Results. We found that iron and α-element radial gradients based on CCs display a well-defined change in the slope for galactocentric distances larger than ~12 kpc. We also found that logarithmic regressions account for the variation in [X/H] abundances from the inner to the outer disk. Radial gradients for the same elements, but based on open clusters covering a wide range in cluster ages, display similar trends. This means that the flattening in the outer disk is an intrinsic feature of the radial gradients because it is independent of age. Empirical evidence indicates that the S radial gradient is steeper than the Fe radial gradient. The difference in the slope is a factor of two in the linear fit (−0.081 vs. −0.041 dex kpc⁻¹) and changes from −1.62 to −0.91 in the logarithmic distance. Moreover, we found that S (explosive nucleosynthesis) is underabundant on average when compared with O (hydrostatic nucleosynthesis). The difference becomes clearer in the metal-poor regime and for the [O/Fe] and [S/Fe] abundance ratios. We performed a detailed comparison with Galactic chemical evolution models and found that a constant star formation efficiency for galactocentric distances larger than 12 kpc accounts for the flattening observed in both iron and α-elements. To further constrain the impact of the predicted S yields for massive stars on radial gradients, we adopted a toy model and found that the flattening in the outermost regions requires a decrease of a factor of four in the current S predictions.

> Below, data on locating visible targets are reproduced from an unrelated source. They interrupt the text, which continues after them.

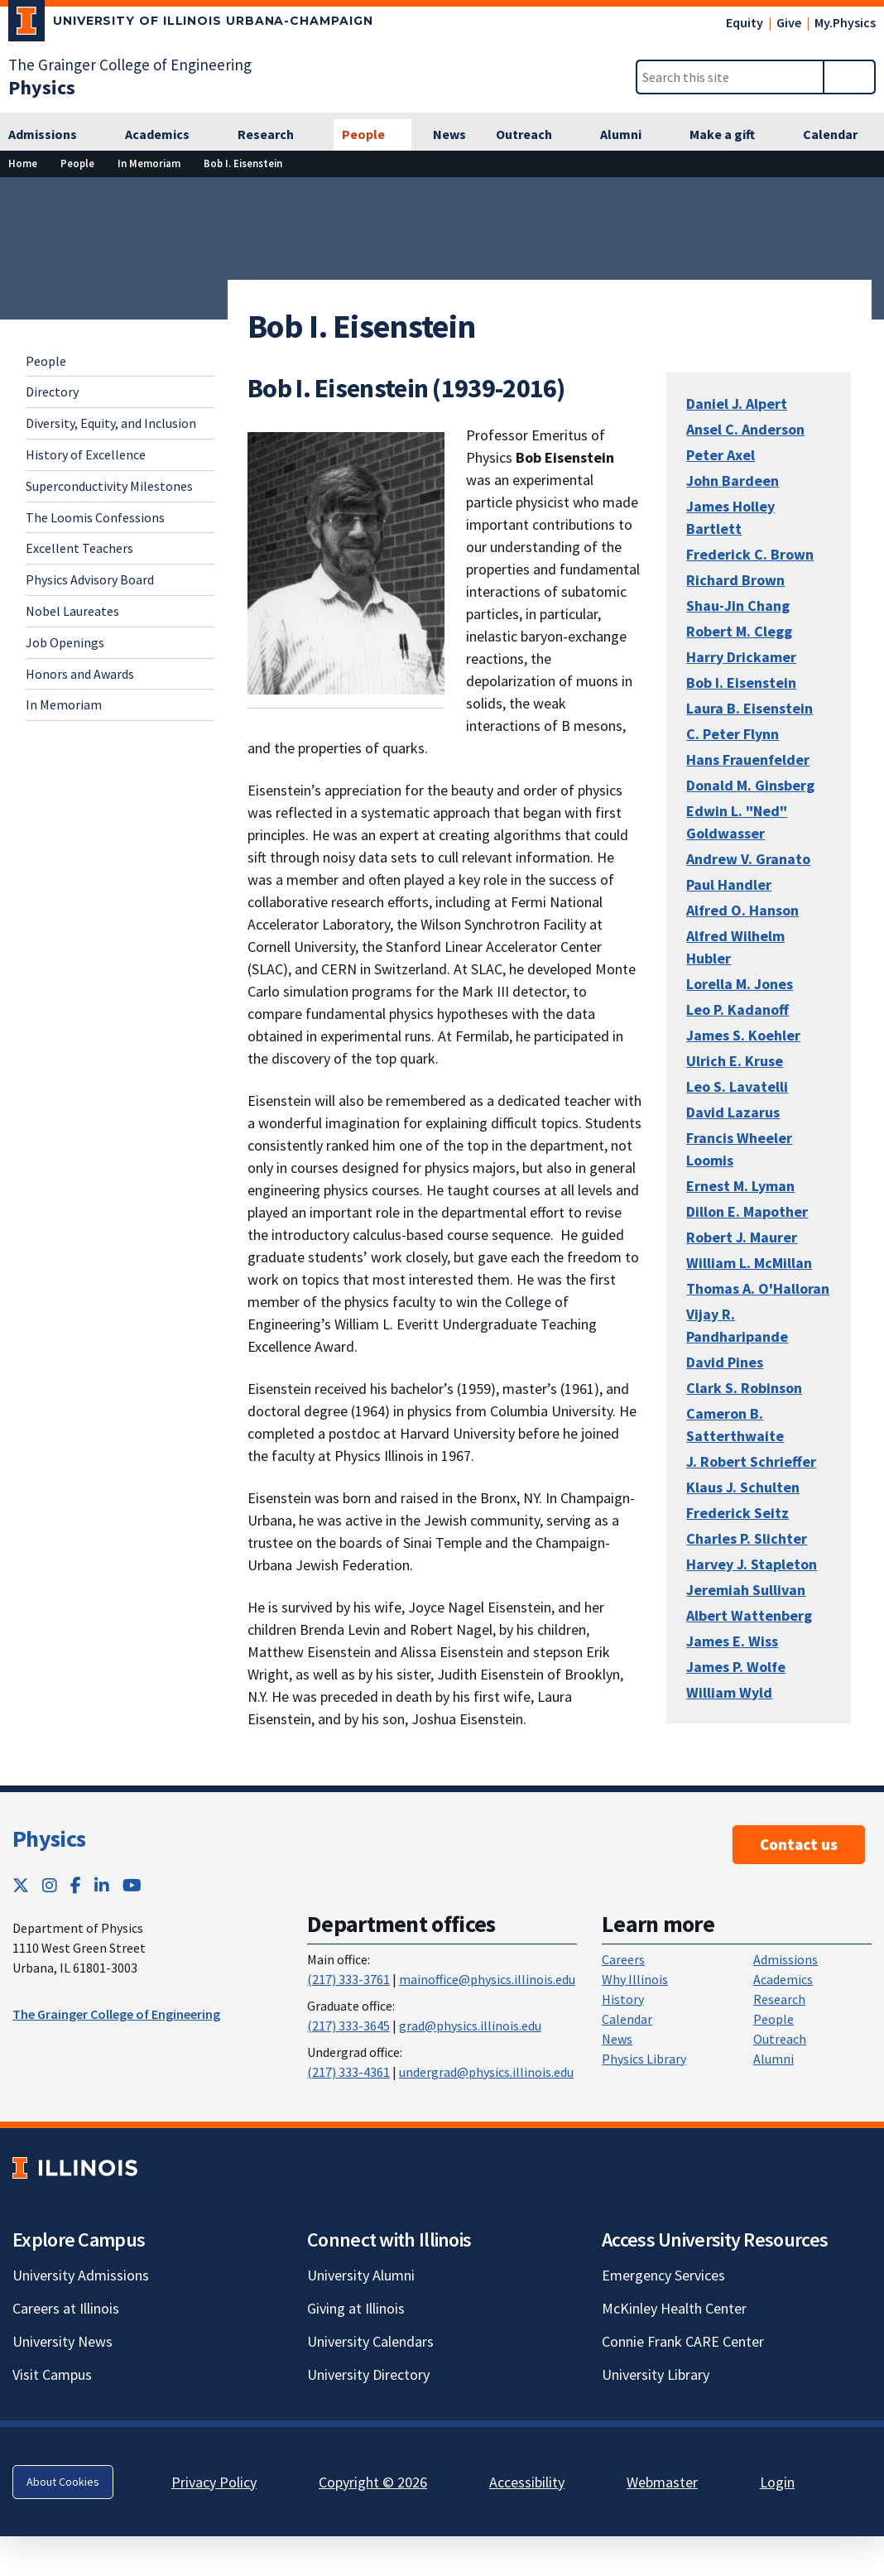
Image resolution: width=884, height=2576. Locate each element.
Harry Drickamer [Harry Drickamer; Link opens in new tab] (741, 656)
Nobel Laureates (72, 611)
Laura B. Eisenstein (749, 708)
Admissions (785, 1959)
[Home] (22, 163)
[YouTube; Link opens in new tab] (132, 1885)
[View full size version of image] (345, 561)
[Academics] (166, 135)
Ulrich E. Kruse (734, 1060)
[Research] (274, 135)
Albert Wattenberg (749, 1615)
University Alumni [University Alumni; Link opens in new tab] (361, 2275)
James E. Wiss (732, 1641)
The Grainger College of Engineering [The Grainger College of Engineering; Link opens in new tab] (130, 64)
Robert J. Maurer (741, 1237)
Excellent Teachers (79, 548)
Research (779, 1999)
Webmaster (662, 2482)
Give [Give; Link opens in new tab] (788, 22)
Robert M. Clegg (739, 631)
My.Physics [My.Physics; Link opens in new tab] (845, 22)
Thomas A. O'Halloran (757, 1288)
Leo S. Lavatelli (737, 1086)
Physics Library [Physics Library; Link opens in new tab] (644, 2058)
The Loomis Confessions (95, 517)
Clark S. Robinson (744, 1387)
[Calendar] (839, 135)
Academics (783, 1979)
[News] (449, 135)
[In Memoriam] (149, 163)
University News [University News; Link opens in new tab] (62, 2341)
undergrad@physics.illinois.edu (486, 2072)
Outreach (779, 2039)
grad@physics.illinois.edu (470, 2025)
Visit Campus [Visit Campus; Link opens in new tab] (52, 2374)
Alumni (773, 2058)
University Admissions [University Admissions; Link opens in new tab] (80, 2275)
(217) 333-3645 (348, 2025)
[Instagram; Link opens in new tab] (49, 1885)
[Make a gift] (731, 135)
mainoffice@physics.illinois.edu (487, 1979)
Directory (52, 391)
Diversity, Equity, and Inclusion (111, 423)
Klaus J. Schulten (743, 1487)
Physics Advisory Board (90, 579)
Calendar (627, 2019)
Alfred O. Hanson (742, 910)
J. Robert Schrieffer (751, 1461)
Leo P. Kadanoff (737, 1009)
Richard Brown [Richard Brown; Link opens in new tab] (735, 579)
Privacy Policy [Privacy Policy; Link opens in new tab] (214, 2482)
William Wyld (729, 1692)
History (623, 1999)
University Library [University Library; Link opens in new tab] (655, 2374)
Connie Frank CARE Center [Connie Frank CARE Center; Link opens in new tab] (683, 2341)
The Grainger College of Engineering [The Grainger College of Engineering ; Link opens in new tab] (116, 2014)
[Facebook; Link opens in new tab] (75, 1885)
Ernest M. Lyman (740, 1185)
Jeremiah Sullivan (745, 1589)
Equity (744, 22)
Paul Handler (728, 884)
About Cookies (62, 2481)
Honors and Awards (80, 674)
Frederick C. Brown (750, 554)
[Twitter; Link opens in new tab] (20, 1885)
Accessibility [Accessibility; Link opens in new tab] (527, 2482)
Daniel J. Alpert (736, 403)
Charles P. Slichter (746, 1538)
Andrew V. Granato (748, 858)
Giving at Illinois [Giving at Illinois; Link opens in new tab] (356, 2308)
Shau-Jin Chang (738, 605)
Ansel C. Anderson (745, 429)
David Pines (724, 1362)
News (617, 2039)
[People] (372, 135)
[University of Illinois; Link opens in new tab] (74, 2168)
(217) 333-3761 (348, 1979)
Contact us (799, 1844)
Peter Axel (720, 454)
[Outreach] (533, 135)
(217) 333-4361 (348, 2072)
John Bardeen (732, 480)
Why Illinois (635, 1979)
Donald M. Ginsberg (750, 785)
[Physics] (41, 87)
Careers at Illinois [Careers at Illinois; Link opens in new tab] (65, 2308)
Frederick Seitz (737, 1512)
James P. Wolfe (736, 1666)
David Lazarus (733, 1112)
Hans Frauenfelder (748, 759)
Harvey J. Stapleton (751, 1564)
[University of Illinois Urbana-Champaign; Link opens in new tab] (190, 24)
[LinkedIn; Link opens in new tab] (101, 1885)
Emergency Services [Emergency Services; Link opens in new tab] (663, 2275)
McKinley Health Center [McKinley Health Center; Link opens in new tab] (674, 2308)
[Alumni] (630, 135)
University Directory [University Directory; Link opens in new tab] (368, 2374)
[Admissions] (51, 135)
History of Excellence (86, 454)
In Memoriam (64, 704)
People (46, 361)
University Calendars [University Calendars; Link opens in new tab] (370, 2341)
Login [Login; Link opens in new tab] (777, 2482)
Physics (48, 1838)
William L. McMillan (749, 1262)
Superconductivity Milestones (109, 486)
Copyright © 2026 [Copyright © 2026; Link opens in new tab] (373, 2482)
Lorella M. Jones (739, 983)
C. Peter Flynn (732, 733)
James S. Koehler (743, 1035)
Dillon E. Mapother (747, 1211)
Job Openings (65, 642)
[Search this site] (730, 77)
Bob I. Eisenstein (741, 682)
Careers (623, 1959)
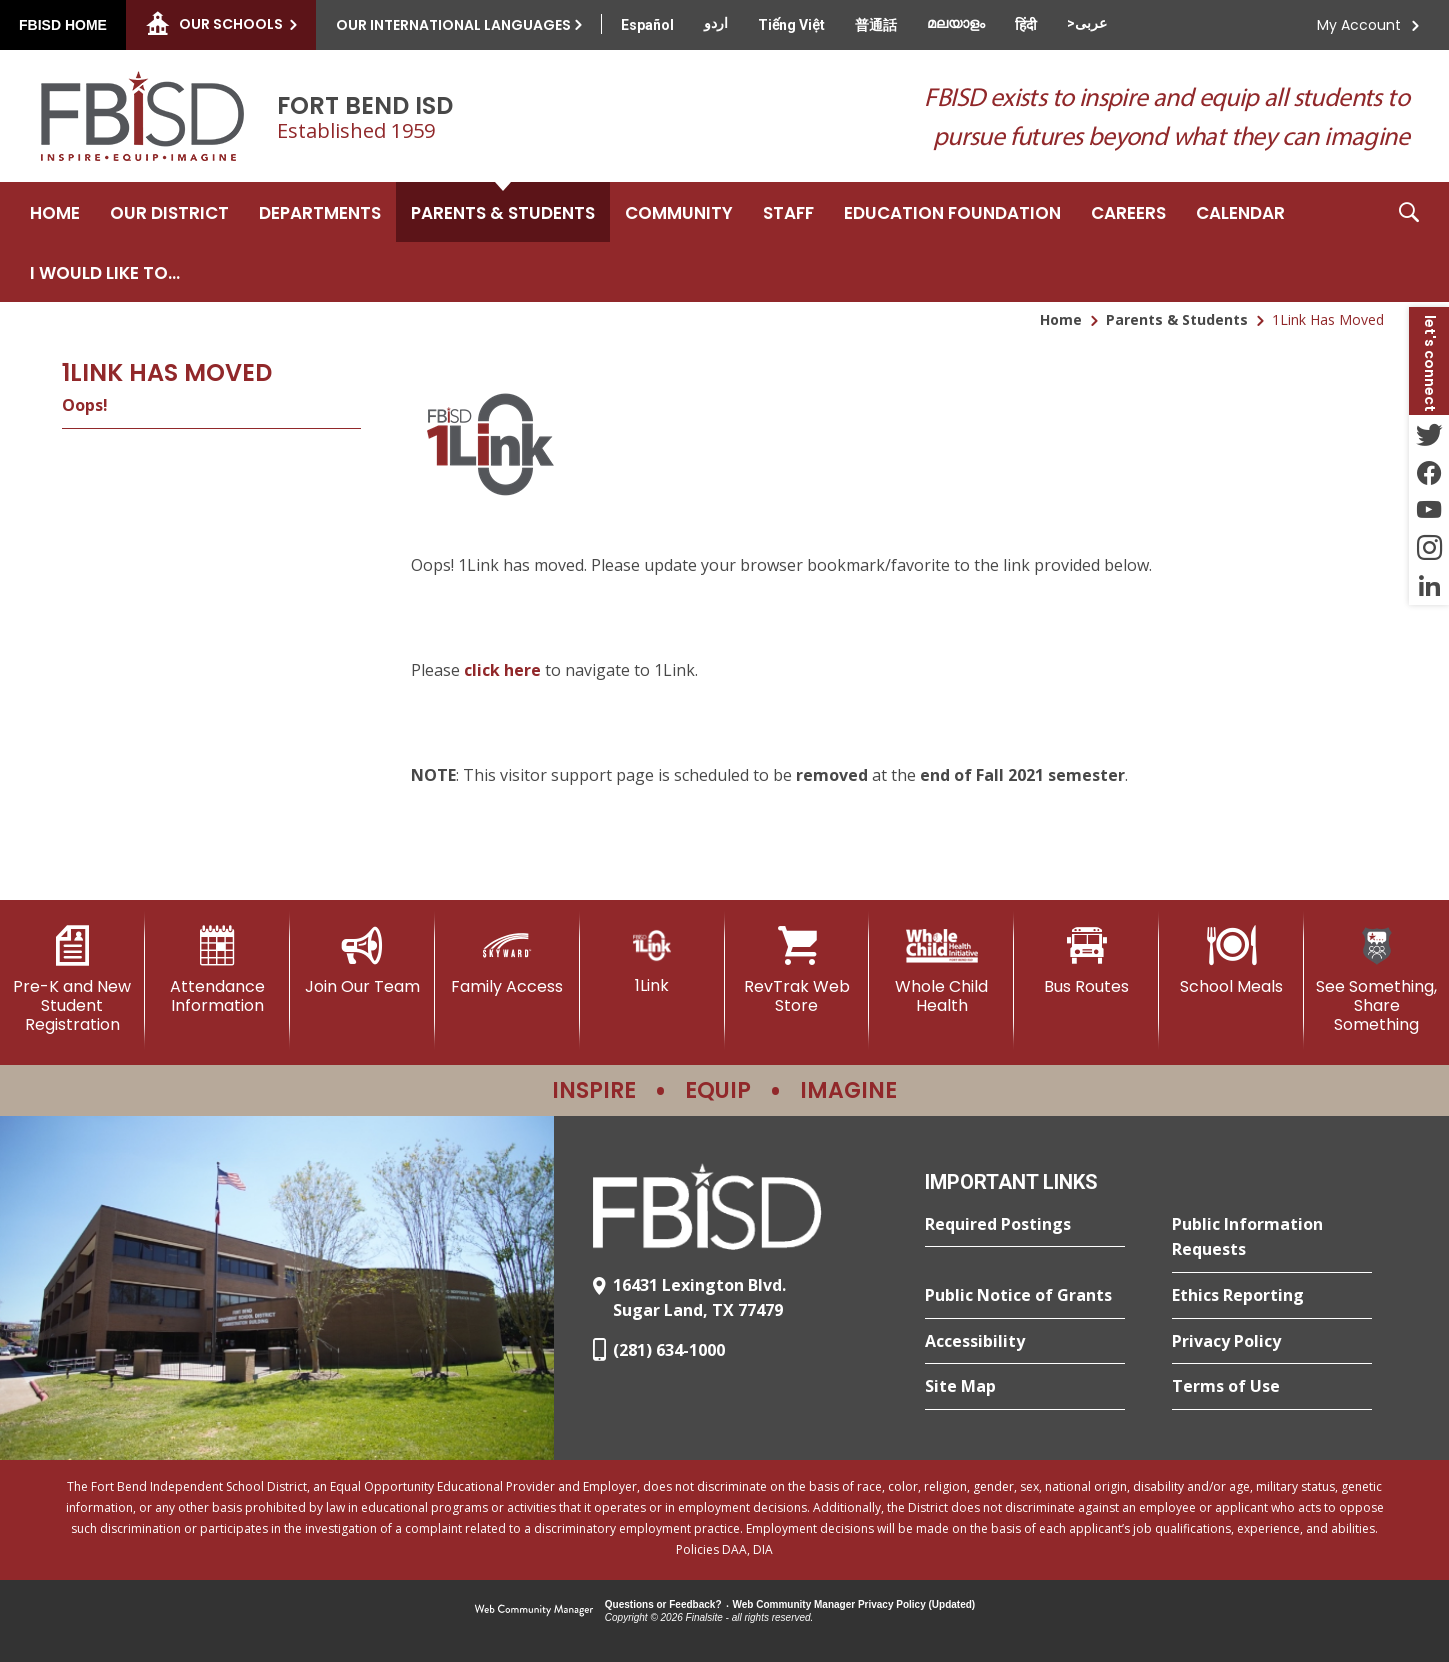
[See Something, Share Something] (1376, 980)
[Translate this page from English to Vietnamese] (791, 25)
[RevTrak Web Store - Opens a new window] (797, 970)
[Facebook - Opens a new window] (1429, 472)
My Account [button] (1359, 25)
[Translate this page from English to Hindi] (1026, 25)
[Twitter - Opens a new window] (1429, 434)
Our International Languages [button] (453, 25)
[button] (1409, 242)
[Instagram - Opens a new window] (1429, 548)
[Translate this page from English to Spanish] (647, 25)
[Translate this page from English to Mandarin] (876, 25)
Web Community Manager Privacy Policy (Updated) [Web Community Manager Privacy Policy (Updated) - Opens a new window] (854, 1604)
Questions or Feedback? (663, 1604)
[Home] (55, 212)
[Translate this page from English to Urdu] (716, 23)
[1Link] (652, 960)
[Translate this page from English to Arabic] (1087, 23)
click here (502, 670)
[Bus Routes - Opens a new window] (1086, 961)
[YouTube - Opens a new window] (1429, 510)
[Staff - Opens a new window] (788, 212)
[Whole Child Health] (941, 970)
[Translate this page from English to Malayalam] (956, 23)
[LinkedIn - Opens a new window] (1429, 586)
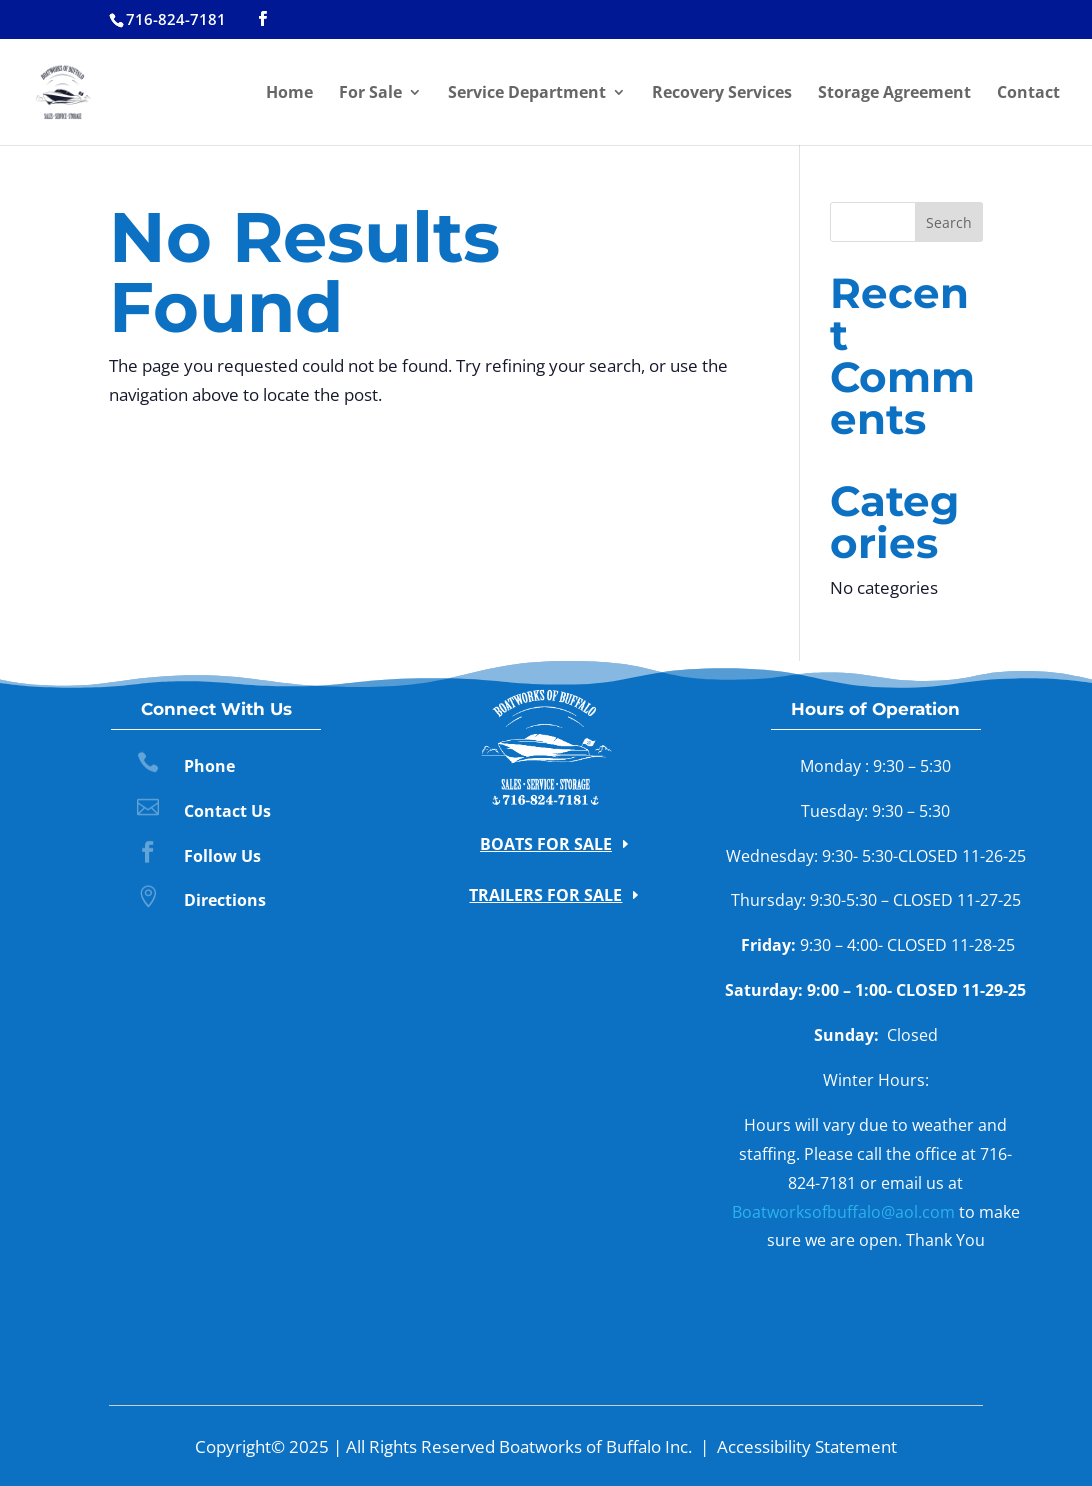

Conclusions. CCs are solid beacons for tracing the recent chemical enrichment of young stellar populations. Sulfur photospheric abundances, when compared with other α-elements, have the key advantage of being a volatile element. Therefore, stellar S abundances can be directly compared with nebular sulfur abundances in external galaxies.